Kasandra menambahkan bahwa pengejaran gelar akademis terkadang juga didasarkan pada motif pribadi yang bervariasi, mulai dari ekonomi, sosial, maupun emosional.
"Misalnya kepentingan politik. Dengan memasukkan gelar-gelar yang banyak, mereka [yang ingin masuk dunia politik] berharap bisa mendapat peluang yang lebih baik dan kepercayaan masyarakat," kata dia.
"Motifnya memang banyak dan berbeda-beda, tetapi pada dasarnya ingin menampilkan kualitas intelegensi, kecerdasan emosional, dan kecerdasan sosial."
Tetapi, terhadap mereka yang memiliki gelar akademis lebih dari normal, Kasandra mengaku tidak dapat secara spesifik menganalisa apakah ada aspek karakter unik yang menjadi pendorongnya.
"Saya sangat tertarik untuk memeriksa yang bersangkutan. Yang jelas, kita harus melihat gelar-gelar tersebut dari mana saja?"
"Apakah dari perguruan yang terakreditasi atau tidak?
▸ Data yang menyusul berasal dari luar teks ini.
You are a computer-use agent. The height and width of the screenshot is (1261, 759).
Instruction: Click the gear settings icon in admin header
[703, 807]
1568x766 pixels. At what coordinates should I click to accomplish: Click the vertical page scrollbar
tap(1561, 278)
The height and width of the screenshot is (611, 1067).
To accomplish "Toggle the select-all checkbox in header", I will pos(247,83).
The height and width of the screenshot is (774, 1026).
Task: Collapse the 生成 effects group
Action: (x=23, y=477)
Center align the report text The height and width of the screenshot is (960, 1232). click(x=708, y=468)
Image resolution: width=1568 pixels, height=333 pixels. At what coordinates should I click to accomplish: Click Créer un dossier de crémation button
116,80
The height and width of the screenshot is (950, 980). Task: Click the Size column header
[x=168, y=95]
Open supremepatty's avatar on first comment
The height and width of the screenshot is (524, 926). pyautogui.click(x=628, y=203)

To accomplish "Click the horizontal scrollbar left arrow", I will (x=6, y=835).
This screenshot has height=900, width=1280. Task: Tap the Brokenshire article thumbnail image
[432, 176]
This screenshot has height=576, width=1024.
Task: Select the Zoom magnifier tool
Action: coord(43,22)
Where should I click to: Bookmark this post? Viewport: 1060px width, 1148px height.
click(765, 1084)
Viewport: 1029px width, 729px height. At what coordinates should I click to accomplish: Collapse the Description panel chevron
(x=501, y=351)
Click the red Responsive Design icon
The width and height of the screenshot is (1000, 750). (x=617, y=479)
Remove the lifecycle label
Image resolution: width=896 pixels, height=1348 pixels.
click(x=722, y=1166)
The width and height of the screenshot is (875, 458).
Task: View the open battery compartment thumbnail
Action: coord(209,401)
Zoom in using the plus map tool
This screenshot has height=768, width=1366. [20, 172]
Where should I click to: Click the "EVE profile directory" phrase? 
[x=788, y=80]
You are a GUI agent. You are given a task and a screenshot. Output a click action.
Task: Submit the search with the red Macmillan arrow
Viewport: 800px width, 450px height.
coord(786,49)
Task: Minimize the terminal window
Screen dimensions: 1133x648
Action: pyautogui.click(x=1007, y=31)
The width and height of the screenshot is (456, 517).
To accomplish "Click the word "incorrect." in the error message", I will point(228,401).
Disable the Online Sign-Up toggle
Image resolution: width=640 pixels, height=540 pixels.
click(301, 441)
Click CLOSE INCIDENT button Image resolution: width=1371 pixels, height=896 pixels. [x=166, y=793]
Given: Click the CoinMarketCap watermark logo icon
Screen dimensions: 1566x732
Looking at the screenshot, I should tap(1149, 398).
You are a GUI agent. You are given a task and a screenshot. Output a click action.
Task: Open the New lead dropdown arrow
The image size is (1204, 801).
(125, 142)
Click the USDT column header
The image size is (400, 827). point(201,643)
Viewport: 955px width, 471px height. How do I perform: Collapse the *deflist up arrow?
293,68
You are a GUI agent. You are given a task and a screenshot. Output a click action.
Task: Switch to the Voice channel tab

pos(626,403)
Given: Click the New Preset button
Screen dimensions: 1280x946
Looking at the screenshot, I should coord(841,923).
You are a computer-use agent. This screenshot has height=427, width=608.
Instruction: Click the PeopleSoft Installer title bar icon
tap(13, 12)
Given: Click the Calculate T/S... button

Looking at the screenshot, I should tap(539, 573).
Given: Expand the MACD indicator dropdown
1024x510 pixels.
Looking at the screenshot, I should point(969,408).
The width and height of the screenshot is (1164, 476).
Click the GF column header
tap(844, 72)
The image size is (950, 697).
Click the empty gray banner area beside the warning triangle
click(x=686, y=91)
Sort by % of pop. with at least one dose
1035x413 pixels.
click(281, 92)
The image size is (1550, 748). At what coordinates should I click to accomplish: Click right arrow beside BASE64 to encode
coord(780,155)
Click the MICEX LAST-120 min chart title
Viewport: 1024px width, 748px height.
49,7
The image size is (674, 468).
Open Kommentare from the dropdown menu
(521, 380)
Atau jangan-jangan dari gelar yang didapatkan dari kursus, misalnya?," kata Kasandra yang juga tidak bisa memastikan apakah faktor kepribadian seperti introvert atau ekstrovert juga berpengaruh.
"Ini kembali lagi dari orangnya. Makanya saya ingin sekali mengetahui dan memeriksa orang tersebut."
Kasandra lebih lanjut juga mengingatkan untuk berhati-hati ketika mencantumkan gelar, karena diatur Undang-Undang nomor 12 tahun 2012 tentang Pendidikan Tinggi dari pasal 26 sampai 28.
Menurutnya, peraturan ini harus diperhatikan terutama ketika hendak mencantumkan gelar dari institusi yang tidak terakreditasi atau tanpa hak.
"Konsekuensinya juga sangat jelas. Menurut pasal 93 dari Undang-Undang tersebut, mereka yang melanggar [aturan pencantuman gelar] dikenai ancaman pidana penjara paling lama 10 tahun dan/atau pidana denda paling banyak Rp 1 miliar."